# [PROBLEM DETAILS]
Output the material between the line containing "Task: Open the" and the line containing "Action: [x=381, y=33]", inclusive, as a Markdown table with the columns Number and Record line, leaving out blank lines.

# [RECORDS FOR THIS EXERCISE]
════

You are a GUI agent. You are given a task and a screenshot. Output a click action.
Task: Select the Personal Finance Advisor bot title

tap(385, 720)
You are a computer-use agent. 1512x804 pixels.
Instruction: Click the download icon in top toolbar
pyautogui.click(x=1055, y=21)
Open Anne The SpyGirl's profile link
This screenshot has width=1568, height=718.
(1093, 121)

════

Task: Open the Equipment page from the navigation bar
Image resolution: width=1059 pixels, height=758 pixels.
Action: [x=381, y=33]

════

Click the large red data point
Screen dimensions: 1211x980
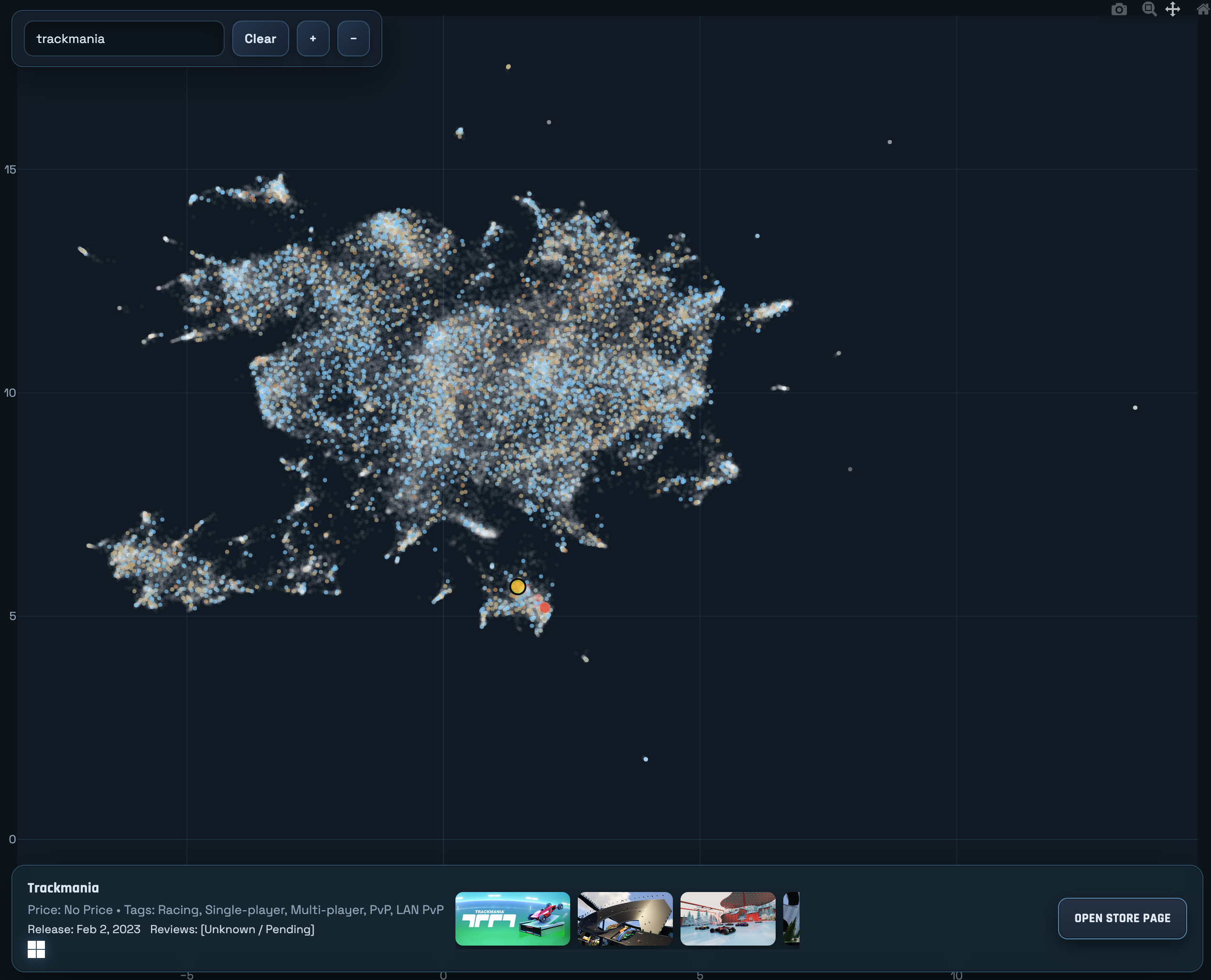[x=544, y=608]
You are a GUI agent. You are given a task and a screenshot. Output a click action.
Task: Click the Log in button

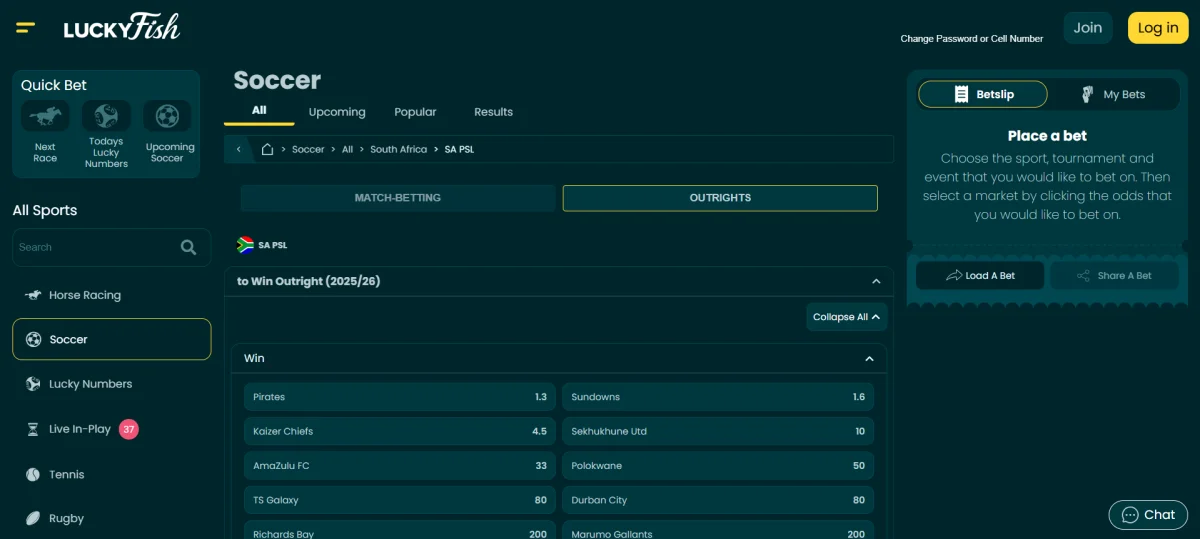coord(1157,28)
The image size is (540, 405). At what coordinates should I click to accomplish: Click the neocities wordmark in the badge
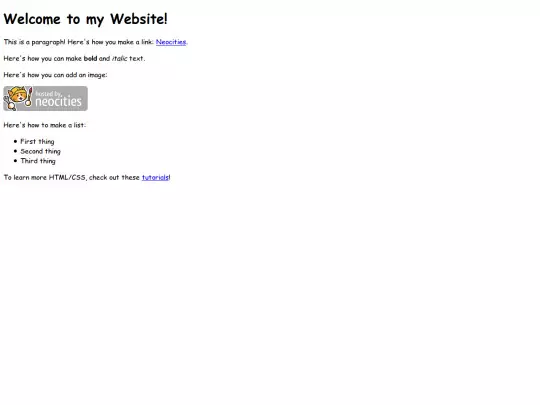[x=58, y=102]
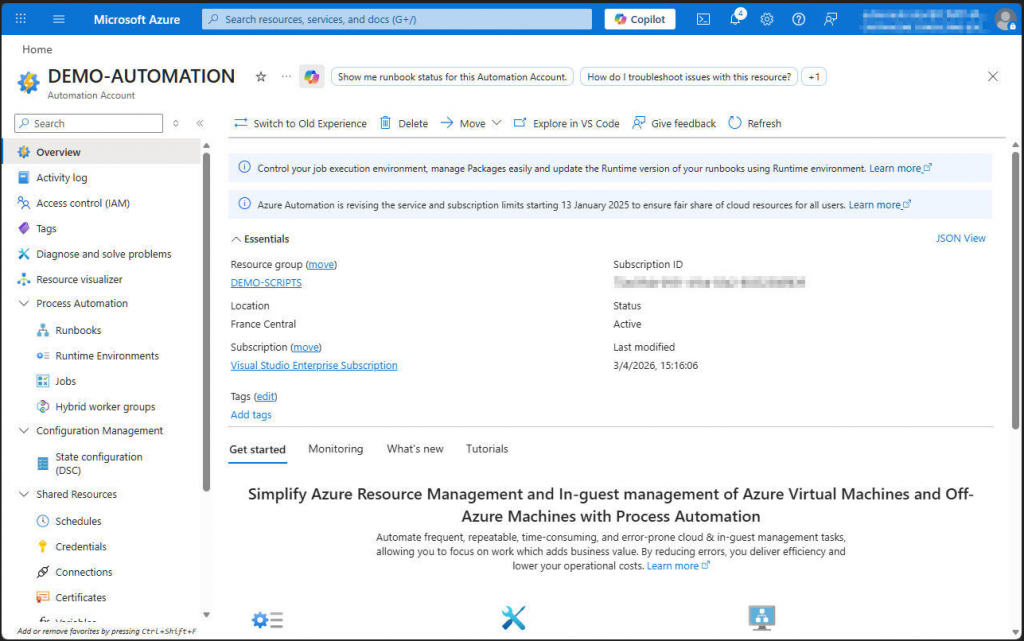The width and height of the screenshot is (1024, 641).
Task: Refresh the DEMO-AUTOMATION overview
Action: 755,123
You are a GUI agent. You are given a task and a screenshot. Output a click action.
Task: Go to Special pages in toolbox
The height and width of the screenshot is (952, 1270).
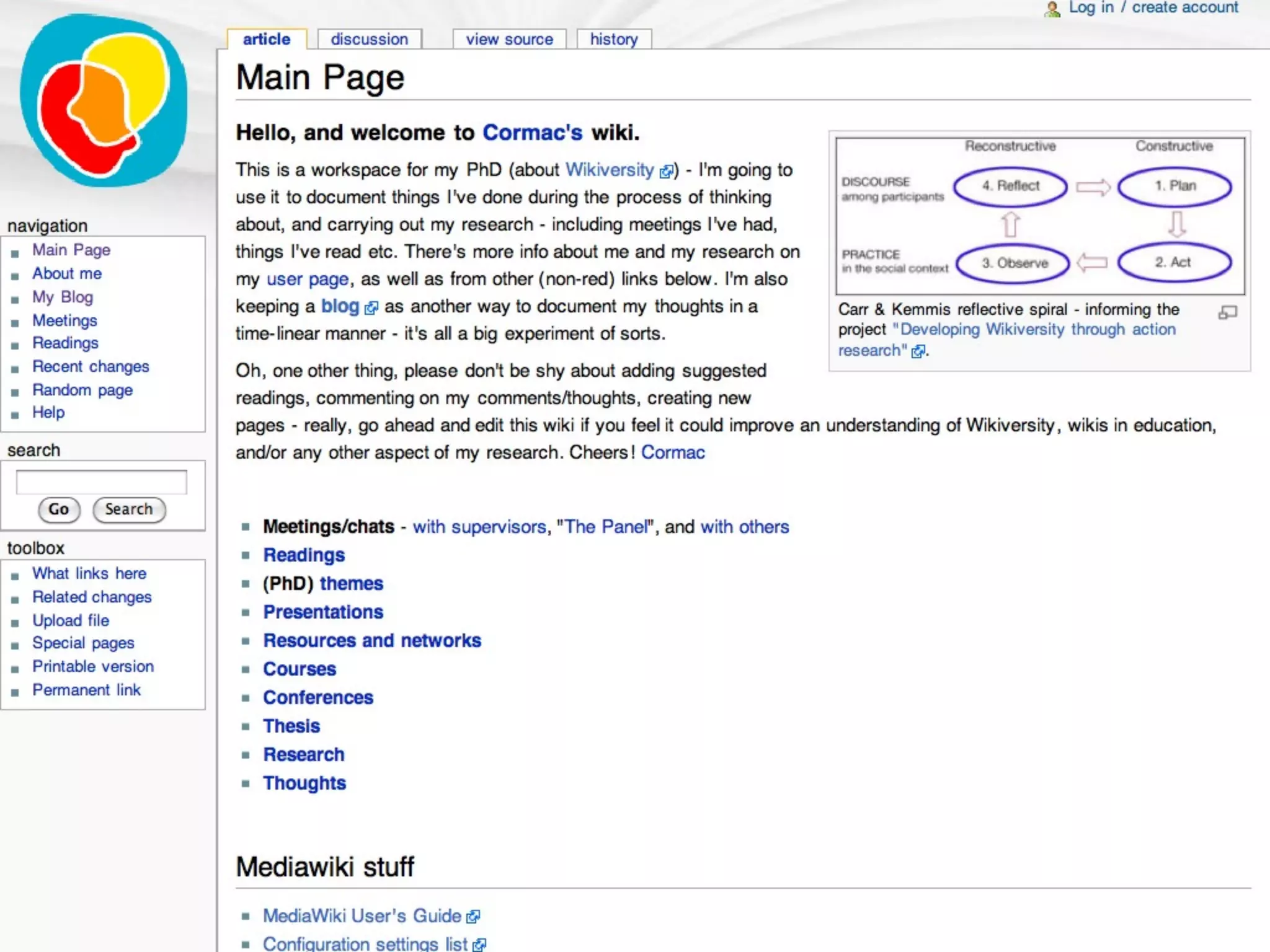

════

# [OUTPUT FOR THIS EXERCISE]
| Number | Record line |
|---|---|
| 1 | Task: Open the Equipment page from the navigation bar |
| 2 | Image resolution: width=1059 pixels, height=758 pixels. |
| 3 | Action: [x=381, y=33] |